Deokaran murder suspects' bail hearing delayed
Lawyer asks for more time to consult with clients
Six men accused of murdering whistleblower Babita Deokaran will have to wait another three weeks before their bail application is heard.
The six – Phakamani Hadebe, Zita Hadebe, Nhlangano Ndlovu, Sanele Mbele, Siphiwe Mazibuko and Phakanyiswa Dladla – face charges of murder, attempted murder, conspiracy to commit murder and possession of an unlicensed firearm and ammunition.
They were arrested three days after the murder of the corruption-buster.
During their brief appearance in the Johannesburg magistrate’s court on Monday, their legal representative, Sharfique Sarlie, asked the court to postpone the matter as he had not adequately consulted with his clients ahead of the scheduled bail hearing.
Sarlie told the court that he has not been able to consult with his clients due to Covid-19 regulations restricting prison visits.
“It is difficult to obtain instructions (from my clients) because they are held at the Johannesburg Correctional Facility where I can only consult them on Fridays between 10am and 2pm. I’ve only had two days to consult with them because I have only had two days to see them since their last appearance on August 31,” Sarlie told the court.
He told the court that his constraints were worsened by a waiting period of close to an hour while at the correctional facility on each of his visits.
“There are six bail applicants and the state was only able to furnish us with an opposing affidavit to their bail on September 3. There is a substantial amount of information contained in that affidavit that requires verification and as things stand, we are not in a position to proceed with the bail application,” he said.
The court granted Sarlie his request for a postponement until October 1 when he believes that he would have been able to compile all the information he needs to commence with the bail application.
ActionSA president Herman Mashaba and the party’s eThekwini municipality mayoral candidate Makhosi Khoza were present during court proceedings. Deokaran, who worked for the Gauteng health department, was originally from Verulum in KZN where she was buried.
Mashaba told the media that his presence during court proceedings was informed by the nature of Deokaran’s murder and that it was not part of campaigning ahead of the local government elections scheduled for November 1.

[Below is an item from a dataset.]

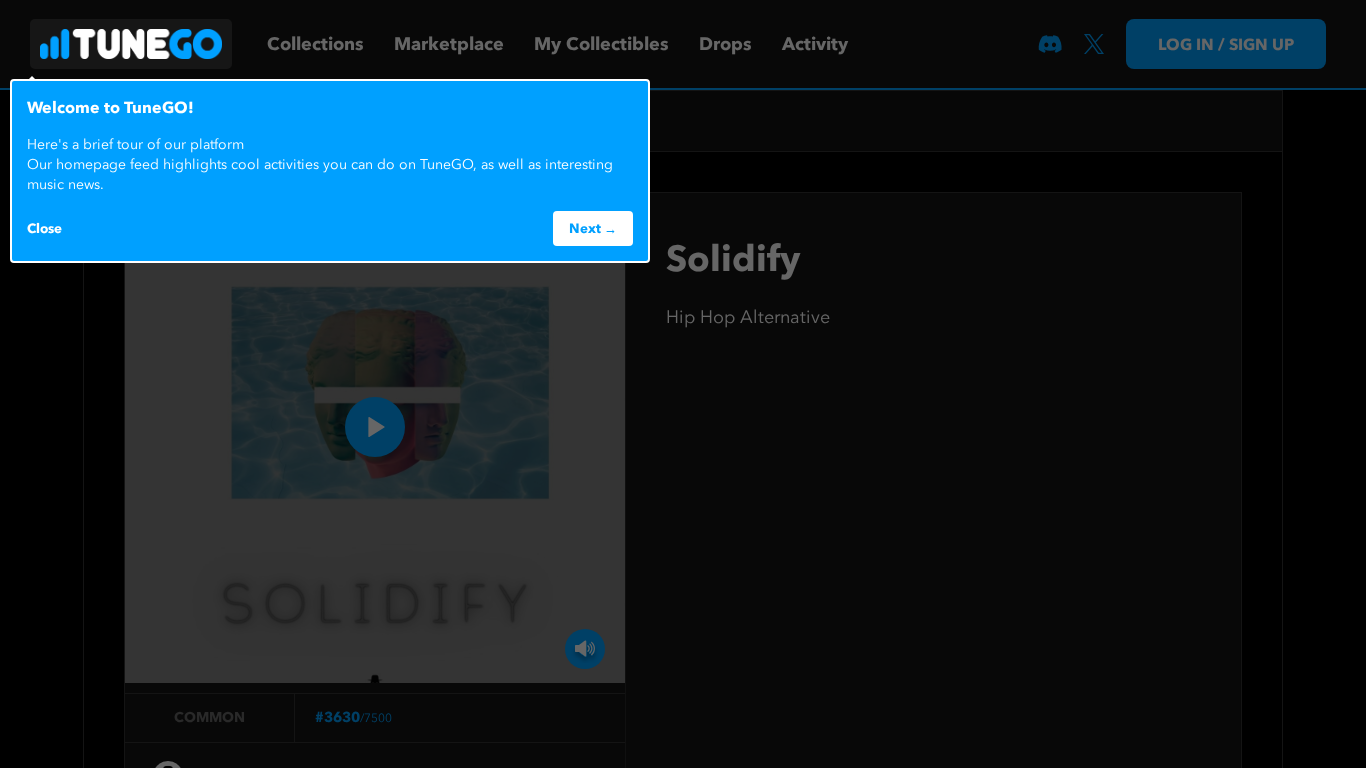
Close (44, 228)
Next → (593, 228)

“Babita’s murder was a political murder and we as a political party it’s our responsibility to stand up against it. We cannot afford to live in a country that is lawless, where whistleblowers are killed for making a stand against corruption,” he said.
Deokaran, who worked in the department’s financial office, was a whistleblower in a Special Investigating Unit probe into R332.5m worth of Covid-19 personal protective equipment procurements that were allegedly irregularly awarded.
She was gunned down last month outside her Winchester Hills home in southern Johannesburg.
Pops Ramparsad, chairperson of Active Citizens Movement, a civil organisation committed to supporting whistleblower action against state and corporate corruption, said Deokaran’s murder could have been avoided as they made a submission to the state capture commission on strengthening the legislation concerning the protection of the lives of whistleblowers.
“President Cyril Ramaphosa made his second appearance and spoke about whistleblowers, less than two weeks after that, Babita was murdered. The state needs to provide protection to whistleblowers, strengthen the legislation which aims to protect them and have ongoing conversations with whistleblowers,” said Ramparsad.